Exercise objective → Copy out each line in the listing below where the word "computer" appears.

** Data extracts follows **

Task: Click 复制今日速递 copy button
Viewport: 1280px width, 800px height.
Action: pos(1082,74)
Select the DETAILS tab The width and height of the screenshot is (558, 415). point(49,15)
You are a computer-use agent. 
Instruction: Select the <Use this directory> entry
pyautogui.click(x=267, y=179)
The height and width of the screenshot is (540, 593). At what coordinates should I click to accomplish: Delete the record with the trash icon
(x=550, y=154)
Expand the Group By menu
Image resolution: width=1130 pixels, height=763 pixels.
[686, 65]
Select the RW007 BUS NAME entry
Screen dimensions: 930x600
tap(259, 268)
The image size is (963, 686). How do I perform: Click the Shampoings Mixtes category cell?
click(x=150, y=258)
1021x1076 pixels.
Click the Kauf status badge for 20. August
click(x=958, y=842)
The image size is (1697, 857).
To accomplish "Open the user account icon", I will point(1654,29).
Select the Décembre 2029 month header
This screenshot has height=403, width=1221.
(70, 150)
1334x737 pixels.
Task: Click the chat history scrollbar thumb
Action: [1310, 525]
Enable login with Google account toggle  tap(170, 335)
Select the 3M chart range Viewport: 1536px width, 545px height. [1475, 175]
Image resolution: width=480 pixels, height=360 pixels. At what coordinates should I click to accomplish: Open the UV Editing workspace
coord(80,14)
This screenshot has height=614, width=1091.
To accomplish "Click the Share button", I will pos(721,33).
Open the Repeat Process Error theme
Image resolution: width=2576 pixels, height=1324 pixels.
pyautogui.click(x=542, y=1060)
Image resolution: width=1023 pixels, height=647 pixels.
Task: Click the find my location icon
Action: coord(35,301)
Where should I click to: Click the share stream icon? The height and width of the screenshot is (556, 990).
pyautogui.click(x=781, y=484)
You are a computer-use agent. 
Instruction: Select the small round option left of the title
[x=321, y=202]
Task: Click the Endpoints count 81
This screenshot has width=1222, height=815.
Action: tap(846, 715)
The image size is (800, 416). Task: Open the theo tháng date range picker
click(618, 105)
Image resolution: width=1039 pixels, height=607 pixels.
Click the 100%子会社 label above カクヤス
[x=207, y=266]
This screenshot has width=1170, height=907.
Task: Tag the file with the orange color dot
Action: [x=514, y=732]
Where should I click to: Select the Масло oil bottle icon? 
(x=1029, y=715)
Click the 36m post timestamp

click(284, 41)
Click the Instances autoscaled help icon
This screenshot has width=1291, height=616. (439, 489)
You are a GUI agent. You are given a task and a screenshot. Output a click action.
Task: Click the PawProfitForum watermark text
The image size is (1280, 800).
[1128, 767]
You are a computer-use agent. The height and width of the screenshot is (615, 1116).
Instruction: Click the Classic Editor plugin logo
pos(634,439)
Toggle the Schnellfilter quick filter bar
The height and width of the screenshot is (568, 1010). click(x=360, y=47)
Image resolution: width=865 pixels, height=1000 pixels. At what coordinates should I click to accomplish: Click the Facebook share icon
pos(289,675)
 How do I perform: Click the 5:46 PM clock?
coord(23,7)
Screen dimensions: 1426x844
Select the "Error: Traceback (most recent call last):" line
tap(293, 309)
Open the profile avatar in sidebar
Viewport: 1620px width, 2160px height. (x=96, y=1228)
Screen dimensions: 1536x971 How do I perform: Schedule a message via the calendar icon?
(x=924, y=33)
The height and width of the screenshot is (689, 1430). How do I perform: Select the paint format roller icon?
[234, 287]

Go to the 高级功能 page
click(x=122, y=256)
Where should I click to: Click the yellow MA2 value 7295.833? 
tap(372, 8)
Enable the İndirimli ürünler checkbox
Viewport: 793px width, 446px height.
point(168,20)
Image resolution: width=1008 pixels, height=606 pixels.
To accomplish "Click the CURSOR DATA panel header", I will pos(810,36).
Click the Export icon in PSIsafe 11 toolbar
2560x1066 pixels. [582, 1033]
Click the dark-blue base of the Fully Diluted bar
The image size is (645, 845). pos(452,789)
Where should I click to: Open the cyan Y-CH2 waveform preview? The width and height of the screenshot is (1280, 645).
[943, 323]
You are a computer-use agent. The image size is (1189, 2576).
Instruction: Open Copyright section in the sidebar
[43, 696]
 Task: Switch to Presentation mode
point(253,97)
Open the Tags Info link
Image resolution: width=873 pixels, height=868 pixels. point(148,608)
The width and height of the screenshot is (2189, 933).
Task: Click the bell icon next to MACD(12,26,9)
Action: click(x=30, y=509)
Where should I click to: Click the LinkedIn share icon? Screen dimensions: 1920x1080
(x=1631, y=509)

** End of Data extracts **

Solution to the exercise →
You are a computer-use agent. 
You are a computer-use agent. 
You are a computer-use agent. The height and width of the screenshot is (615, 1116).
You are a computer-use agent. The image size is (1189, 2576).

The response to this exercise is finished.